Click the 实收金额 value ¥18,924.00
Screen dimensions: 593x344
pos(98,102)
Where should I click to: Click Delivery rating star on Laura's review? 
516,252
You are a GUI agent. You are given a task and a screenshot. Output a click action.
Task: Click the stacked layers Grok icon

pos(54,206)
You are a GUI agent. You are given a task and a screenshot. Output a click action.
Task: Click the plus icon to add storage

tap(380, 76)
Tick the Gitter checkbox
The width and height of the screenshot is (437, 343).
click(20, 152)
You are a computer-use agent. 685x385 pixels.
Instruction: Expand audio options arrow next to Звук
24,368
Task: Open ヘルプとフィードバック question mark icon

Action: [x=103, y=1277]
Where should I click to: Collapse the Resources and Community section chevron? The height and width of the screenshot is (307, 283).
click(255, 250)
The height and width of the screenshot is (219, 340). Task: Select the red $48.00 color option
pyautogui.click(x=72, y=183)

---+---

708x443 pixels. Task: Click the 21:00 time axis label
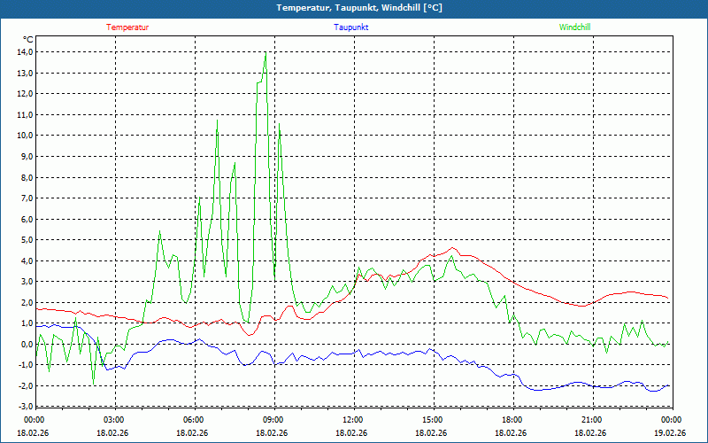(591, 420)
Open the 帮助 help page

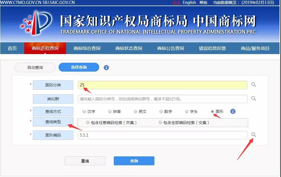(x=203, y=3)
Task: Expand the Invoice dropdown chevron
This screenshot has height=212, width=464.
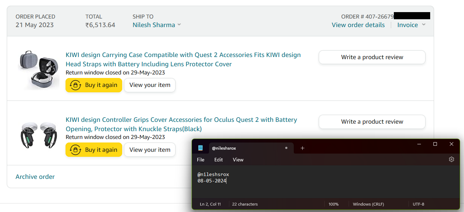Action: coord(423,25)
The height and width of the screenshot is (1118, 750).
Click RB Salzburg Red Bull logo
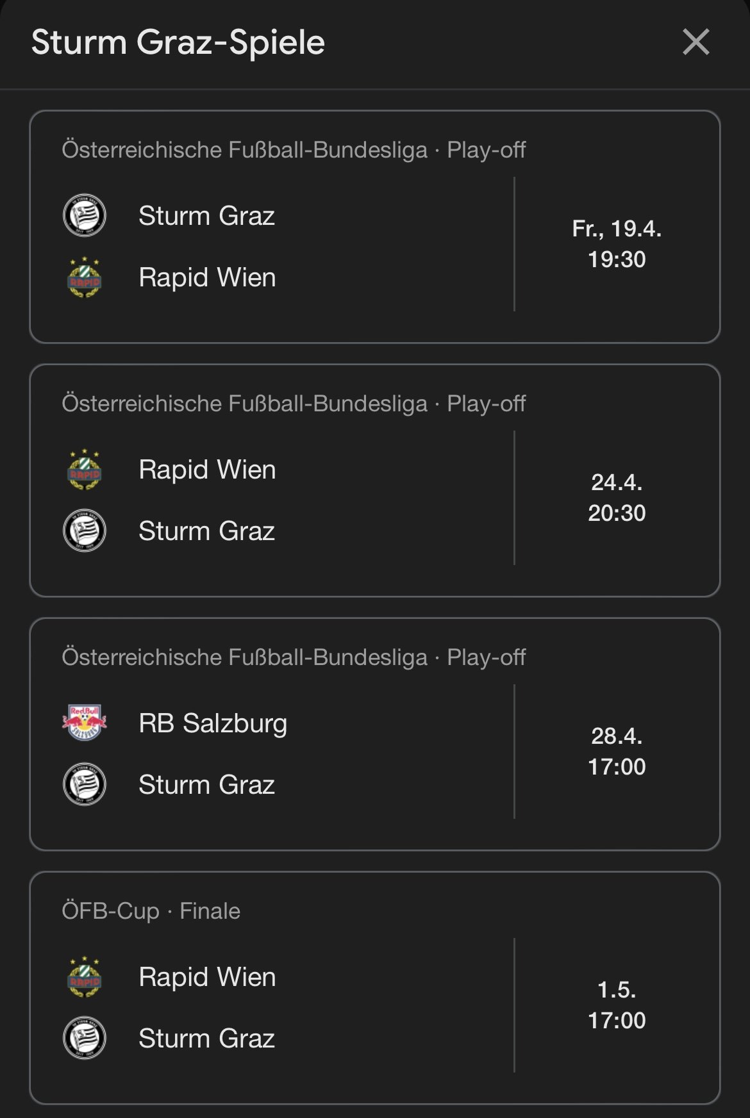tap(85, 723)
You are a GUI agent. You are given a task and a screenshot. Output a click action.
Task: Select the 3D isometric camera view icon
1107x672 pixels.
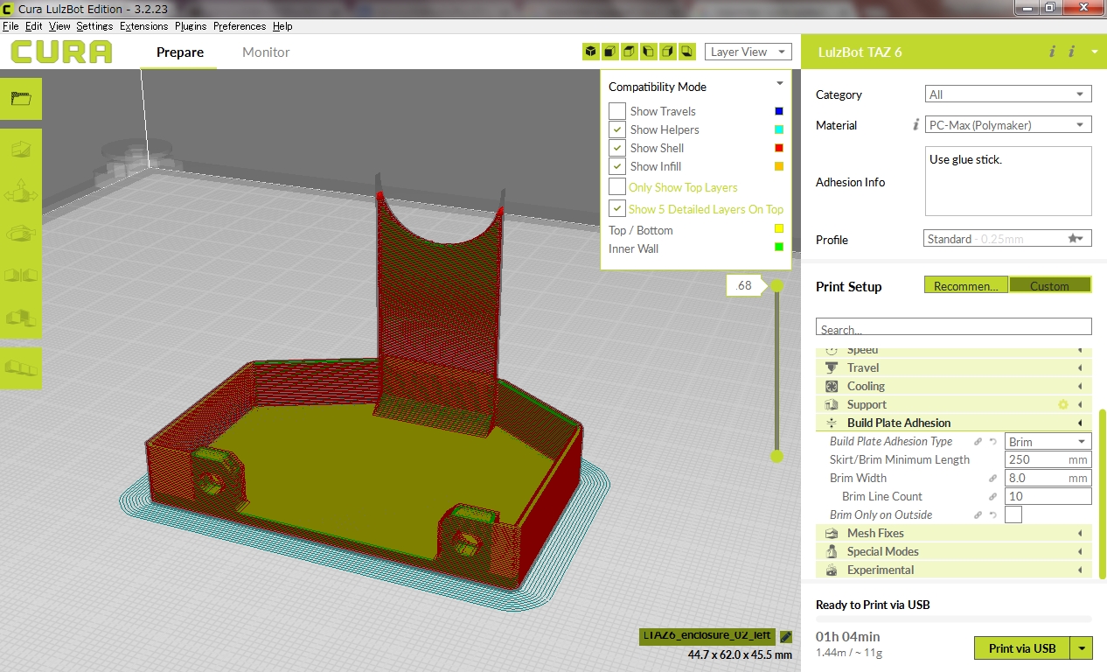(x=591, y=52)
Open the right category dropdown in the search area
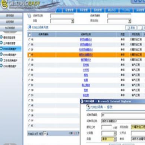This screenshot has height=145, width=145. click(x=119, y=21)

---+---

### EXERCISE PROMPT
Would you output only the span of the records above that opens with the line containing "708x443 pixels. Task: Click" and closes with the line containing "The height and width of the screenshot is (1118, 750).", ends included and pictures dropped?

### EXPECTED ANSWER
708x443 pixels. Task: Click the 21:00 time axis label
(591, 420)
Open the 帮助 help page

(x=203, y=3)
Task: Expand the Invoice dropdown chevron
This screenshot has height=212, width=464.
Action: coord(423,25)
The height and width of the screenshot is (1118, 750).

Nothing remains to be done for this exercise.